### Goal of the exercise
Go over the data below line by line, and state how many lines contain the string "computer". Give the number only.

### Data provided

╔══

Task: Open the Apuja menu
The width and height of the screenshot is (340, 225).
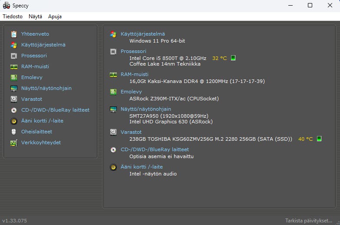Action: [55, 17]
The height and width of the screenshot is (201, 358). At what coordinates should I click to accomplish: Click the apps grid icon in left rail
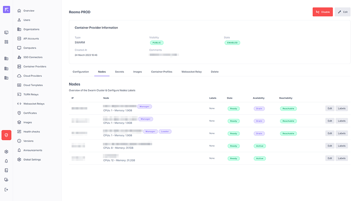click(6, 42)
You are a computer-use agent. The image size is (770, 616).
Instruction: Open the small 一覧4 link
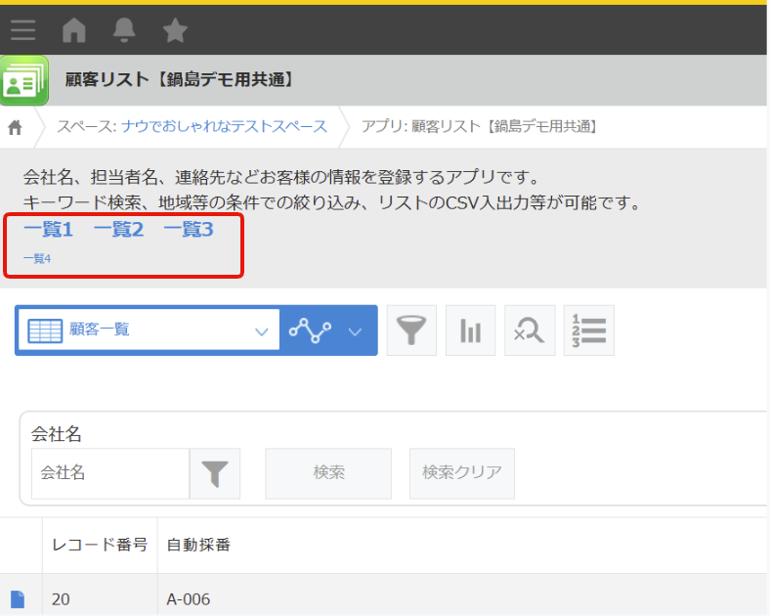[37, 259]
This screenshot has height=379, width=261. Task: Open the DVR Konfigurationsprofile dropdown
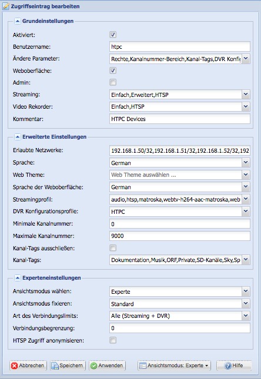[180, 212]
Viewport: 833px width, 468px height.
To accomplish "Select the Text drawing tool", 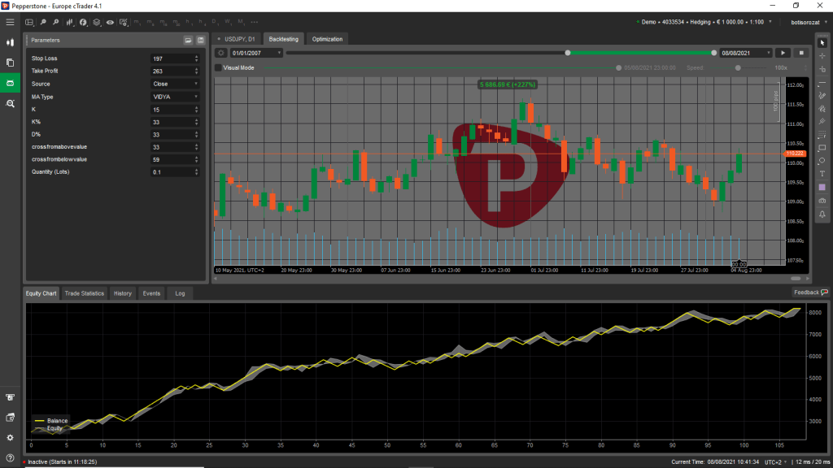I will coord(822,174).
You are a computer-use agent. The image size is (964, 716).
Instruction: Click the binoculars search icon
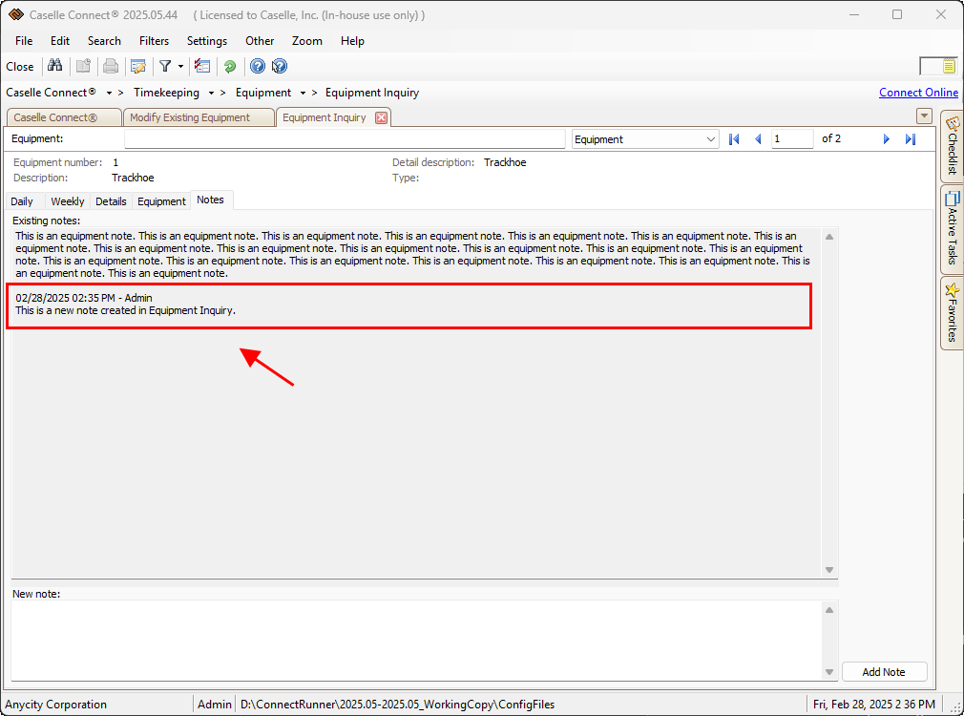[x=54, y=66]
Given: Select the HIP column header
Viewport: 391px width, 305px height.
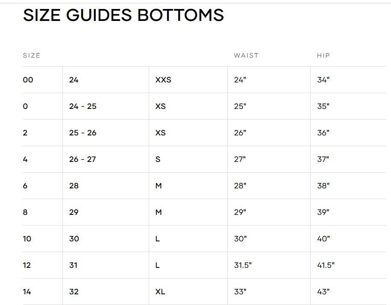Looking at the screenshot, I should [323, 56].
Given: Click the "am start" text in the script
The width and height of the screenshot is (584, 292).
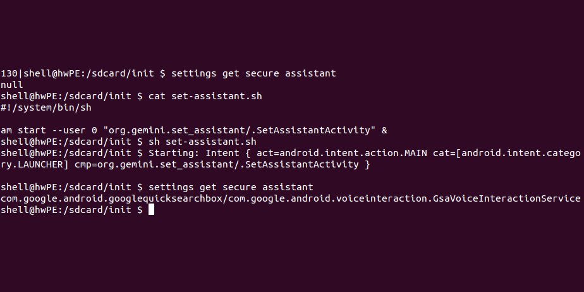Looking at the screenshot, I should coord(22,130).
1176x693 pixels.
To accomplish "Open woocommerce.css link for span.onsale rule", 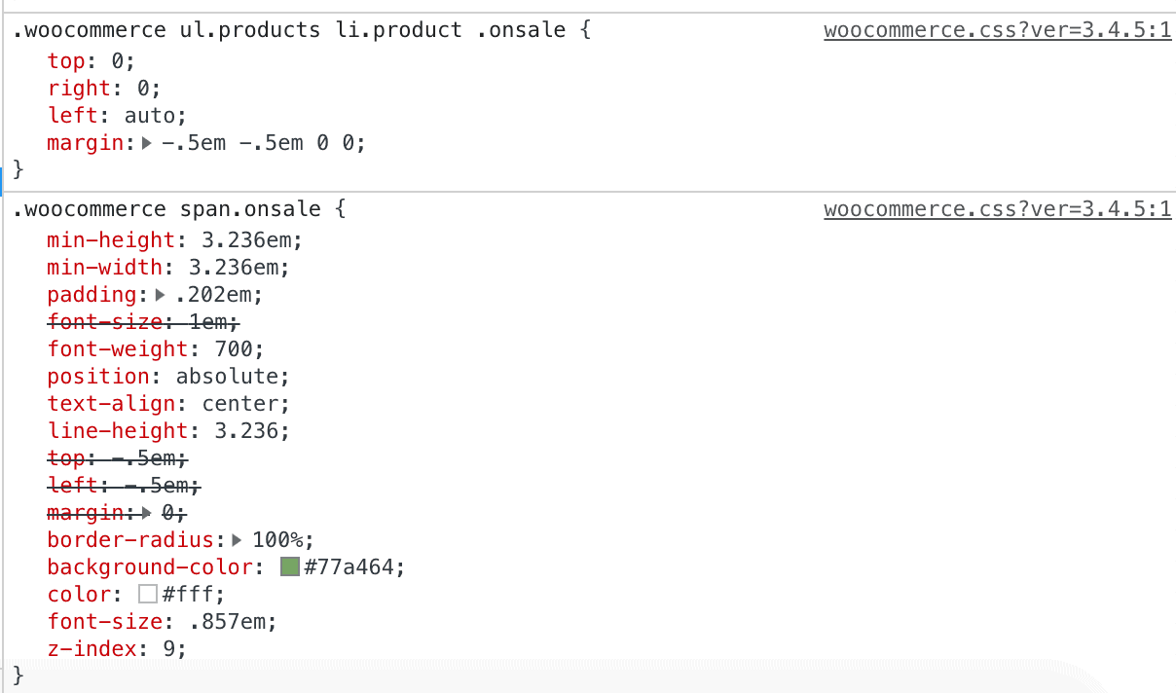I will 997,209.
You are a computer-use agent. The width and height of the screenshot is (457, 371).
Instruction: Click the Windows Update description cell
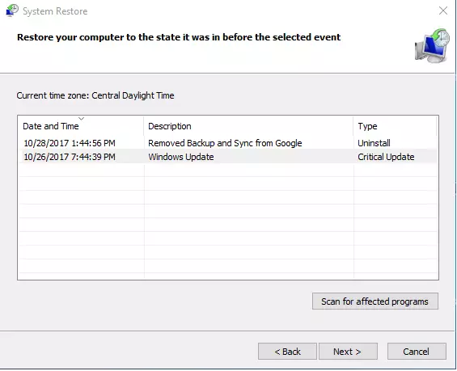pyautogui.click(x=181, y=157)
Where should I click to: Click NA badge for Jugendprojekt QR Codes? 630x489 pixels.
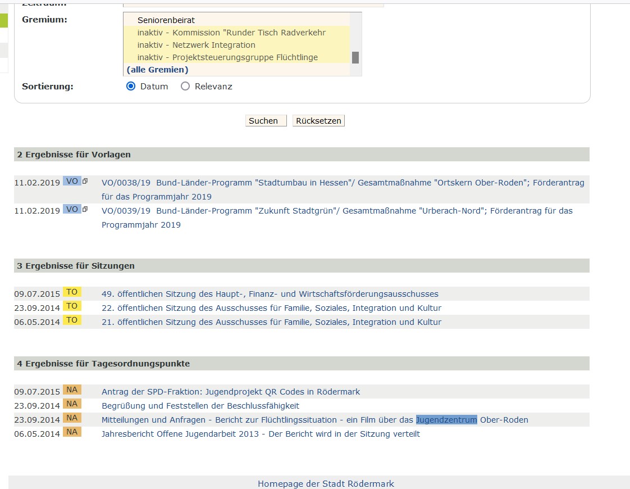[72, 390]
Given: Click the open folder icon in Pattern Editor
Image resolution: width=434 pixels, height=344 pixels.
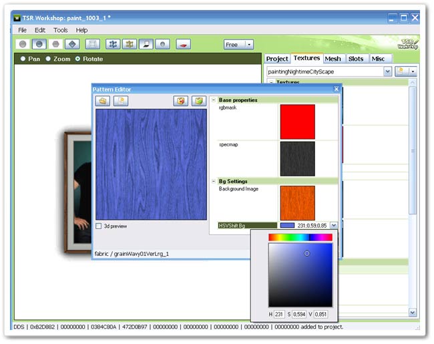Looking at the screenshot, I should 103,101.
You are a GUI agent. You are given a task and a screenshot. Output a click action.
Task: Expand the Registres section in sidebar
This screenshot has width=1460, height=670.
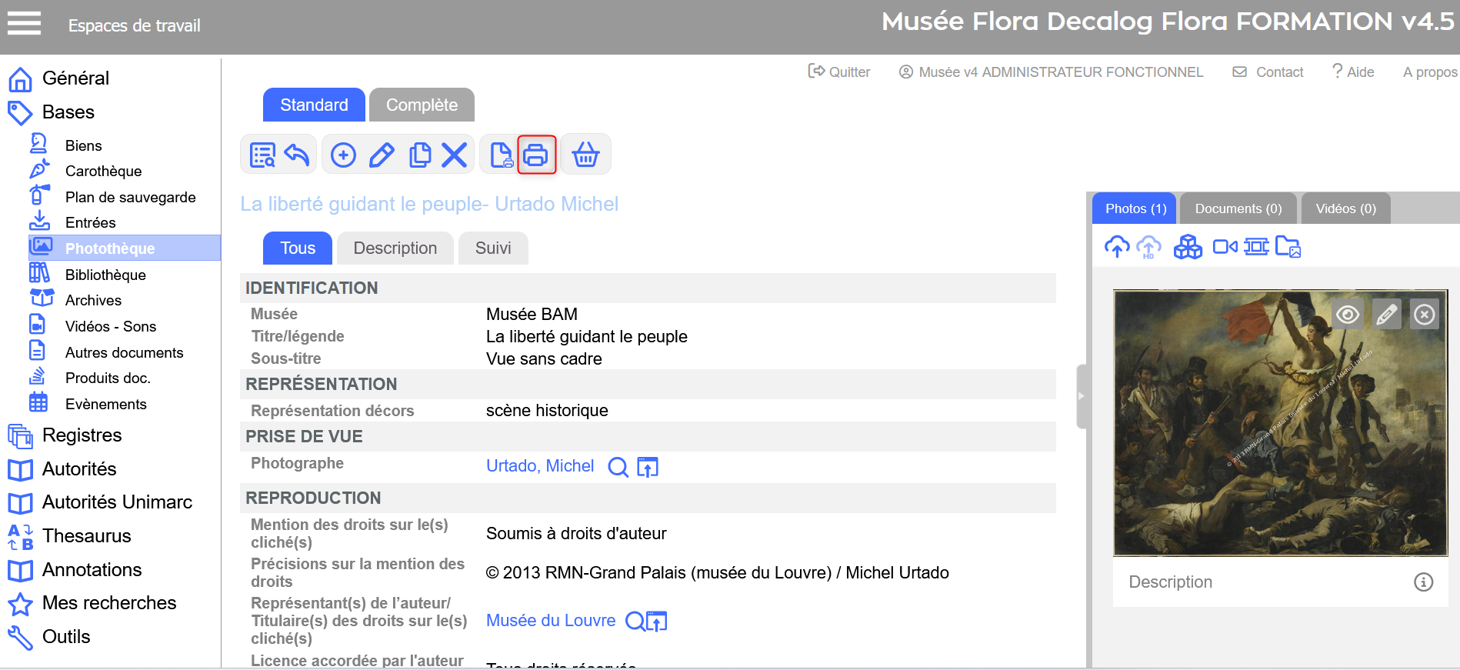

╚══

### Your response
3